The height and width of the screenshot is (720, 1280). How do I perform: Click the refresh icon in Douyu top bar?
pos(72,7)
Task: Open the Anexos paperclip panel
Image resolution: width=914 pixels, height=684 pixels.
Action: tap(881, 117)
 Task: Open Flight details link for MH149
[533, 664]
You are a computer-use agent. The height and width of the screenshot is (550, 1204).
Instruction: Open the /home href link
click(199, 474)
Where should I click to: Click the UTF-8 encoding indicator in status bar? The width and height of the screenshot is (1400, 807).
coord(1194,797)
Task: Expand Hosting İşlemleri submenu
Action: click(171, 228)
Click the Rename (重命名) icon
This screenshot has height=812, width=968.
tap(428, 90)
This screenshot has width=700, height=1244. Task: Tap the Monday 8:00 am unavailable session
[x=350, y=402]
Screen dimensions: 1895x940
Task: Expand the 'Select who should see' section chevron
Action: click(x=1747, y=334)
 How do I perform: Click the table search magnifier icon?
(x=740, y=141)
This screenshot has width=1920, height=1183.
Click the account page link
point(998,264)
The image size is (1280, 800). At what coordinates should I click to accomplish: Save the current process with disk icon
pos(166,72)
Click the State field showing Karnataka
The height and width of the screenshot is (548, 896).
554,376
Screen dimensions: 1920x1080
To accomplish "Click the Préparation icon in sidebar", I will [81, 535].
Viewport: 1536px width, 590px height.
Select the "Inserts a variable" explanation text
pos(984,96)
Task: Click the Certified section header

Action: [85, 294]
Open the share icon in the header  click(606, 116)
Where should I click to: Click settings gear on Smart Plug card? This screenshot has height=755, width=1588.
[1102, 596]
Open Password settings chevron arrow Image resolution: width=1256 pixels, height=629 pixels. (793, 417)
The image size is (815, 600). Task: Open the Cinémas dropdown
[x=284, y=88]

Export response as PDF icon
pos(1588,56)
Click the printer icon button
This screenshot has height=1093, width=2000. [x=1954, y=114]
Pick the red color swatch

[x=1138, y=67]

What you have to do - Give the rows above as a numbered list, leaving out the blank lines.

Solved problem -
1. The height and width of the screenshot is (720, 1280). How do I perform: Click the refresh icon in Douyu top bar?
2. pos(72,7)
3. Task: Open the Anexos paperclip panel
4. Image resolution: width=914 pixels, height=684 pixels.
5. Action: tap(881, 117)
6.  Task: Open Flight details link for MH149
7. [533, 664]
8. You are a computer-use agent. The height and width of the screenshot is (550, 1204).
9. Instruction: Open the /home href link
10. click(199, 474)
11. Where should I click to: Click the UTF-8 encoding indicator in status bar? The width and height of the screenshot is (1400, 807).
12. coord(1194,797)
13. Task: Expand Hosting İşlemleri submenu
14. Action: click(171, 228)
15. Click the Rename (重命名) icon
16. This screenshot has height=812, width=968.
17. tap(428, 90)
18. This screenshot has width=700, height=1244. Task: Tap the Monday 8:00 am unavailable session
19. [x=350, y=402]
20. Screen dimensions: 1895x940
21. Task: Expand the 'Select who should see' section chevron
22. Action: click(x=1747, y=334)
23.  How do I perform: Click the table search magnifier icon?
24. (x=740, y=141)
25. This screenshot has width=1920, height=1183.
26. Click the account page link
27. point(998,264)
28. The image size is (1280, 800). At what coordinates should I click to accomplish: Save the current process with disk icon
29. pos(166,72)
30. Click the State field showing Karnataka
31. The height and width of the screenshot is (548, 896).
32. 554,376
33. Screen dimensions: 1920x1080
34. To accomplish "Click the Préparation icon in sidebar", I will [81, 535].
35. Viewport: 1536px width, 590px height.
36. Select the "Inserts a variable" explanation text
37. pos(984,96)
38. Task: Click the Certified section header
39. Action: [85, 294]
40. Open the share icon in the header  click(606, 116)
41. Where should I click to: Click settings gear on Smart Plug card? This screenshot has height=755, width=1588.
42. [1102, 596]
43. Open Password settings chevron arrow Image resolution: width=1256 pixels, height=629 pixels. (793, 417)
44. The image size is (815, 600). Task: Open the Cinémas dropdown
45. [x=284, y=88]
46. Export response as PDF icon
47. pos(1588,56)
48. Click the printer icon button
49. This screenshot has height=1093, width=2000. [x=1954, y=114]
50. Pick the red color swatch
51. [x=1138, y=67]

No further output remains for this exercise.